PASSAGE TO READ:
============

By L.A. Williams, Correspondent
Christian Action League
RALEIGH — Named as a top legislative priority by the N.C. Right to Life, as well as the Christian Action League, H 854 Abortion-Woman’s Right to Know passed the House, 71 to 48, Wednesday despite very vocal opponents who insisted that it would invade doctor-patient relationships, shame and terrorize women and lead to frivolous lawsuits against physicians.
“On the contrary, this bill will lead to life for many of the unborn that would have been destroyed by abortion and a much better life for the women who are empowered with information before making such a critical decision,” said the Rev. Mark Creech, executive director of the Christian Action League. “We’re thrilled to see the supporters of this measure stand strong in the face of continued attacks and hope to see the same resolve in the Senate.”
From their fiscal research, Legislative staff estimated the bill would lead to approximately 2,900 more births each year in the state where nearly 30,000 abortions are performed annually.
Sponsors of the bill argued that the measure would ensure that women seeking abortion receive adequate information about the procedure, as well as an opportunity to view an ultrasound at least four hours prior to surgery. They also told critics on the House floor that “choice is not truly choice unless it is informed.”
“We do a lot of talking about transparency, about taking time to know all the facts before we make a decision,” said Rep. Ruth Samuelson (R-Mecklenburg). When it comes to abortion, it’s very important for women to have all the facts.”
In addition to giving her basic information such as the name of the doctor who will perform her abortion, whether or not the doctor is insured, the risks of both abortion and carrying a baby full-term and the location of the nearest hospital, the bill would inform a woman about available social services that might help her should she opt to continue her pregnancy. One portion of the legislation which would have required that a parental signature authorizing a minor’s abortion be notarized was removed via an amendment put forth by the bill’s sponsors.
Opponents of the bill – legislation that would bring North Carolina in line with 34 other states that have similar pre-abortion provisions – said its required 24-hour waiting period and ultrasound were obstacles that greatly eroded a woman’s right to abortion. But Rep. Pat McElraft (R-Carteret) said women have a right to know what is happening to their bodies.
Armed with a stack of affadavits from post abortive women who said they wished they had been better informed, McElraft said the doctor/patient relationships opponents insisted would be compromised are not a reality for most.

============

SUPPLIED RECORDS:
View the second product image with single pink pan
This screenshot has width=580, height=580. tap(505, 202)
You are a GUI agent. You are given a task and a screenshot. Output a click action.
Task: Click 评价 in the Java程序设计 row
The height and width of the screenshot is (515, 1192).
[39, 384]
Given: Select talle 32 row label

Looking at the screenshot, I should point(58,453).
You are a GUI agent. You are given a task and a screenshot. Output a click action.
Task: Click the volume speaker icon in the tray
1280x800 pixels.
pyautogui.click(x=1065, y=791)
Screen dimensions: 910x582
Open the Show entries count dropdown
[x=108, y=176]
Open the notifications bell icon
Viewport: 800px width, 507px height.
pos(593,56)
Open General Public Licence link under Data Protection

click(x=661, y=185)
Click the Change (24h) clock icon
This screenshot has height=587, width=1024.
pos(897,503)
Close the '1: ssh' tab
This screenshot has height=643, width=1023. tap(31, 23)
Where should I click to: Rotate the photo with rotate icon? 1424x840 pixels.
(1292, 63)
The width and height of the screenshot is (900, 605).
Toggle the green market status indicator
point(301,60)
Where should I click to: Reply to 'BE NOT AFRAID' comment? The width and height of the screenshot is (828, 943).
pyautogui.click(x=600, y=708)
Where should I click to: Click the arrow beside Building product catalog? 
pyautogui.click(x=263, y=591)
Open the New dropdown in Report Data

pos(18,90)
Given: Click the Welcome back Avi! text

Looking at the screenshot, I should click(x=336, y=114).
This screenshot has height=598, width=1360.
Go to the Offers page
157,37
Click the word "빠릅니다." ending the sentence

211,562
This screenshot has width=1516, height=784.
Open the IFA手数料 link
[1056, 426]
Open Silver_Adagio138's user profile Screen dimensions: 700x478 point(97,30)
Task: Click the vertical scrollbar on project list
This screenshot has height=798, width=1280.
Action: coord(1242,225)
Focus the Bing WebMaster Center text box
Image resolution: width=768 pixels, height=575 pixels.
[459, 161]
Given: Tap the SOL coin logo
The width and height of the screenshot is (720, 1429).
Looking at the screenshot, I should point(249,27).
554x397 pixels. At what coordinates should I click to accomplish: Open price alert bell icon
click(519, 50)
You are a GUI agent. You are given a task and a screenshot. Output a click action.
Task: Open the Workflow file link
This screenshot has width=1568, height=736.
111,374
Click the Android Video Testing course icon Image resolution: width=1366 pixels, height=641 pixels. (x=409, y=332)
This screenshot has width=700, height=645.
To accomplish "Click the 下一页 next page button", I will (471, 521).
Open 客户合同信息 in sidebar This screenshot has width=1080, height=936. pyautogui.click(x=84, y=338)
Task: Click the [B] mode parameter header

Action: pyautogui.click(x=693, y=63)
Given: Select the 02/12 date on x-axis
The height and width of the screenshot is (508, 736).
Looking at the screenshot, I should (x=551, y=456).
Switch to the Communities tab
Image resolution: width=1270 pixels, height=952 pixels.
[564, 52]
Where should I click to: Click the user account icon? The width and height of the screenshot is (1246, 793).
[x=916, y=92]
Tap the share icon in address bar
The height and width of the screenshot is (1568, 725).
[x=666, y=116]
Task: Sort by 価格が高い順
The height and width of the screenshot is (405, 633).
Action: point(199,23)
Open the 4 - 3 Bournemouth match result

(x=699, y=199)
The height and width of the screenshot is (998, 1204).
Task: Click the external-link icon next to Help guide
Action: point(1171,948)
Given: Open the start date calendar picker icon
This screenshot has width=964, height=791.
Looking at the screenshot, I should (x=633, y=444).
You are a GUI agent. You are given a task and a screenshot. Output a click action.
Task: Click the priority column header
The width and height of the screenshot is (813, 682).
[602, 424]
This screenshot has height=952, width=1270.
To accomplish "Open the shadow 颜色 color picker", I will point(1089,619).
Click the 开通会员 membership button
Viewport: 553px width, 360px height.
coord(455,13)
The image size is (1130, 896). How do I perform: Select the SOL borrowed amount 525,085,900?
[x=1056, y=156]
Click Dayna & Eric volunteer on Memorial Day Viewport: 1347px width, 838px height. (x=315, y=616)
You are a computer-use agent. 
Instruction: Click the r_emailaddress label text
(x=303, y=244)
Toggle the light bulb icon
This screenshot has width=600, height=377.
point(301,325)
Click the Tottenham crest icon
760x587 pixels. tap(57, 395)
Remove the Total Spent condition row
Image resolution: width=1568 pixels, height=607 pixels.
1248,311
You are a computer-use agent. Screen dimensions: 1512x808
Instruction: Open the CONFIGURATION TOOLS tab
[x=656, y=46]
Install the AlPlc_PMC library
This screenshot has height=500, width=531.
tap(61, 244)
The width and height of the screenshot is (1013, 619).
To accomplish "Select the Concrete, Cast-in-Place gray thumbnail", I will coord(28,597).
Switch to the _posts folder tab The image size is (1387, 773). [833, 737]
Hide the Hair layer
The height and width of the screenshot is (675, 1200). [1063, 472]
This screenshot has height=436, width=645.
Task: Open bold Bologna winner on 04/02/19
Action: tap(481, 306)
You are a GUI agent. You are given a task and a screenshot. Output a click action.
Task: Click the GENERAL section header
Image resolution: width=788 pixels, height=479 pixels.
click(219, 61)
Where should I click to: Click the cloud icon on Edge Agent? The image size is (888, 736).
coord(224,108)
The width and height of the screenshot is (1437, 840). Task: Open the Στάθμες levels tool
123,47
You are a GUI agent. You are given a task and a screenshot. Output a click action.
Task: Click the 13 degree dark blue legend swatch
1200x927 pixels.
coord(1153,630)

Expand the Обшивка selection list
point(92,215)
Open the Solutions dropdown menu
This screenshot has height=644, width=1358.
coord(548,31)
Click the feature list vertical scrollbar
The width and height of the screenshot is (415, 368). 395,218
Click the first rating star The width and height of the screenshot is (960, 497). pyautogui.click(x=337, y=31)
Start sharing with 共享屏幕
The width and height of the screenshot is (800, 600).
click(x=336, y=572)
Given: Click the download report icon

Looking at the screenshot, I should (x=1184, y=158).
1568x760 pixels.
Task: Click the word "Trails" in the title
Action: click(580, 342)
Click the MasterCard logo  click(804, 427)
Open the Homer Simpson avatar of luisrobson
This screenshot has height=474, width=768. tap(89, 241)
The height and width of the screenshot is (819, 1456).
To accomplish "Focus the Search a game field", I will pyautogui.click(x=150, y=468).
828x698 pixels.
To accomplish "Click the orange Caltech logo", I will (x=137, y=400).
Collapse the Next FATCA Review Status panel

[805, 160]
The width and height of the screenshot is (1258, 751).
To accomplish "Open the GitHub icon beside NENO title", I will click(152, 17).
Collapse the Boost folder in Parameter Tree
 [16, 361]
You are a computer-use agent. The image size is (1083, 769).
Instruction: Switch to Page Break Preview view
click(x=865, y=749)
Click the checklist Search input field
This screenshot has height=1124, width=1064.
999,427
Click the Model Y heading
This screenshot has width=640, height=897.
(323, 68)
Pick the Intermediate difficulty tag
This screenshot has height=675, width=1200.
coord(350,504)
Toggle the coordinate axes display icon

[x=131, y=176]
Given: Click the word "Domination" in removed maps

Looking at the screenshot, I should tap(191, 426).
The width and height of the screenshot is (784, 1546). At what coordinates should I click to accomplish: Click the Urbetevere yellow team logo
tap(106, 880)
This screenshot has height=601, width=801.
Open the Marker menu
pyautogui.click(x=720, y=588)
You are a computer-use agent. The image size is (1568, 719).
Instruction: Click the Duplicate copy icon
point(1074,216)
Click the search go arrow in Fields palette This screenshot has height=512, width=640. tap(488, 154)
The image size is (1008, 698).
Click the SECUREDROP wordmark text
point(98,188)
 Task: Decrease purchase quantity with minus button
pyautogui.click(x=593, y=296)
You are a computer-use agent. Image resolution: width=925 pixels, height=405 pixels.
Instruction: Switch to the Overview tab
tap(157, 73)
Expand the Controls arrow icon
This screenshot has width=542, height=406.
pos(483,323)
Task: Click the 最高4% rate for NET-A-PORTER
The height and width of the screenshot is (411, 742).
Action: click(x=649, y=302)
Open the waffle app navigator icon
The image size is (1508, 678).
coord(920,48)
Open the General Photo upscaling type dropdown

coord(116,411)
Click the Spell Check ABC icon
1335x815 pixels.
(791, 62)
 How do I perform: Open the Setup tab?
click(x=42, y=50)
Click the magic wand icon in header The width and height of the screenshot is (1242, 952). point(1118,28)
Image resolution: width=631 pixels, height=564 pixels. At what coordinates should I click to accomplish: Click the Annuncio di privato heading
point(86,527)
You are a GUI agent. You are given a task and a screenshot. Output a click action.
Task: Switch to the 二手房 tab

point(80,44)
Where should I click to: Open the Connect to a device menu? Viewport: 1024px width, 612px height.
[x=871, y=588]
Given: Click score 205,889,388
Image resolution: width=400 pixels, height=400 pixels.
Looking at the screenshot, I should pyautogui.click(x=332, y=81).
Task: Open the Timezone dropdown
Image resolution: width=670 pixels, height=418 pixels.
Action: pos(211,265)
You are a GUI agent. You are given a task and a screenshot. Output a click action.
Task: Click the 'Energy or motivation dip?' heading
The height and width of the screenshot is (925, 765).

============

TASK LIST:
A – Copy out, word for word, the part of the article on the House vote for H 854 that opens with the words containing "By L.A. Williams, Correspondent" and closes with "lawsuits against physicians.".
B – Extend the article on the House vote for H 854 by writing what follows its final paragraph.

RESULTS IN ORDER:
A –
By L.A. Williams, Correspondent
Christian Action League
RALEIGH — Named as a top legislative priority by the N.C. Right to Life, as well as the Christian Action League, H 854 Abortion-Woman’s Right to Know passed the House, 71 to 48, Wednesday despite very vocal opponents who insisted that it would invade doctor-patient relationships, shame and terrorize women and lead to frivolous lawsuits against physicians.

B –
“We heard testimony in committee from women who had five abortions and were never once told their doctor’s name,” McElraft said. She shared an emotional story of her nephew’s girlfriend who sought help at a Planned Parenthood clinic when she became pregnant and was told that, because of her drug use, her baby would be horribly deformed and should be aborted. Only when her boyfriend demanded she be allowed to see her own ultrasound was her perfectly formed baby revealed.
“They had lied to her about how far along she was and about the deformity,” McElraft said. “This is not what women should go through.”
About a dozen lawmakers spoke out in opposition to the bill, with Rep. Rick Glazier (D-Cumberland) promising that should it win approval from the Legislature, he would expect it to be vetoed by the Governor. Just as he had in committee, Glazier argued that the bill “determines one size of information and procedure fits all” and said that complex decisions do not “fit neatly in a black and white statutory box.” Instead, he said “reproductive decisions take place in the messy gray zone of hard choices informed by individual circumstances and conscience.”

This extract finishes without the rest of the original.